DOCUMENT SEGMENT.
^^^^^^^^^^^^^^^^

Native Molecular Geometry Optimizer

vibe-qc ships a standalone molecular geometry optimizer that needs no ASE. It wraps analytic SCF nuclear gradients where they are validated and uses central finite differences of the full energy for wavefunction methods without an FD-tight analytic gradient. It is available both as a library function and through run_job. A conservative steepest-descent + Brent line-search backend is also available for systems where the Hessian approximation misbehaves.

Quick start

from vibeqc import Molecule, Atom
from vibeqc.molecular_optimize import optimize_molecule

mol = Molecule([
    Atom(8, [ 0.00,  0.00,  0.00]),
    Atom(1, [ 0.00,  1.43, -0.98]),
    Atom(1, [ 0.00, -1.43, -0.98]),
])

result = optimize_molecule(
    mol,
    basis_name="def2-svp",
    method="rks",
    functional="PBE",
)
print(result.system)           # optimised Molecule (bohr)
print(result.energy)           # final energy (Ha)
print(result.n_iter)           # number of BFGS steps
print(result.converged)        # True / False

Through run_job

Pass optimizer_backend="native" to bypass ASE:

from vibeqc import run_job

run_job(
    mol,
    basis="def2-svp",
    method="rks",
    functional="PBE",
    optimize=True,
    optimizer_backend="native",   # ← no ASE needed
    output="h2o_opt",
)

^^^^^^^^^^^^^^^^

MATERIAL PROVIDED.
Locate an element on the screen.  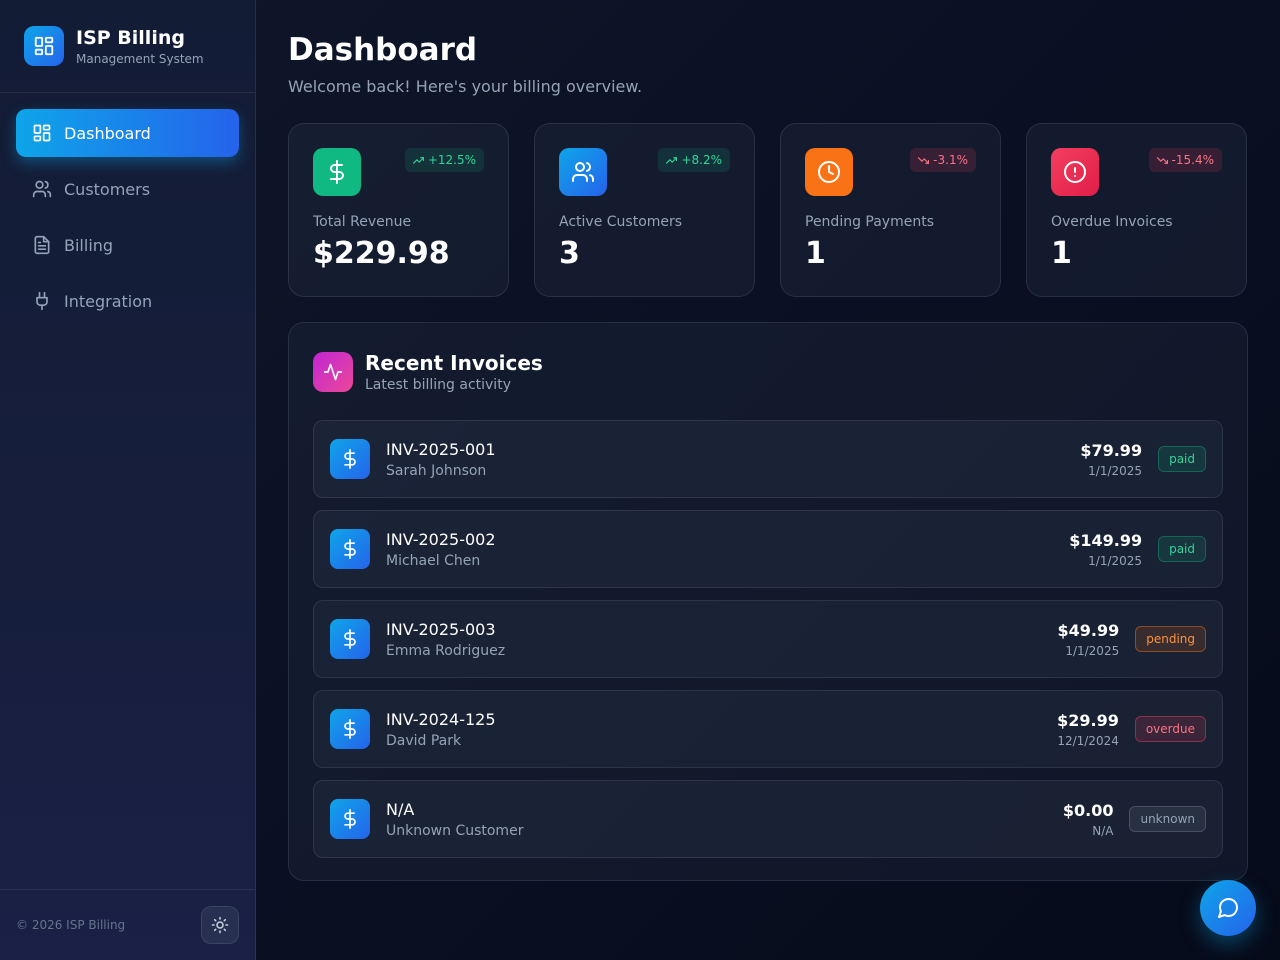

^^^^^^^^^^^^^^^^

TASK REQUIREMENTS.
A: According to the geometry optimizer page, what backend is available for systems where the Hessian approximation misbehaves?
B: Go on with the geometry optimizer page from the point where it stops.

RESULTS BY TASK.
A: A conservative steepest-descent + Brent line-search backend.

B:
The default optimizer_backend="auto" prefers ASE when installed and falls back to the native path otherwise, so existing workflows are unchanged.

Backends

Three geometry-optimizer backends are available through optimizer_backend= (both via run_job and directly):

Backend

optimizer_backend=

How it works

Best for

ASE BFGS

"ase" (or "auto" when ASE installed)

ASE’s BFGSLineSearch, quasi-Newton with Wolfe-condition line search

Routine use; fastest convergence near minimum

Native L-BFGS-B

"native"

scipy’s L-BFGS-B, limited-memory BFGS with box constraints

No-ASE workflows; frozen atoms

Brent steepest-descent

"brent"

Steepest-descent direction + Brent 1-D line search per step

Flat/dispersion-bound PESs where Hessian extrapolation misbehaves

The Brent backend never takes an uphill step (each line search is a rigorous 1-D minimisation) and needs no Hessian approximation. Its cost is higher per geometry step (multiple energy evaluations per line search), but it is exceptionally robust on difficult surfaces. Use it when the quasi-Newton backends fail to converge.

# Via run_job:
run_job(mol, basis="def2-svp", method="rks", functional="PBE",
        optimize=True, optimizer_backend="brent", output="h2o_brent")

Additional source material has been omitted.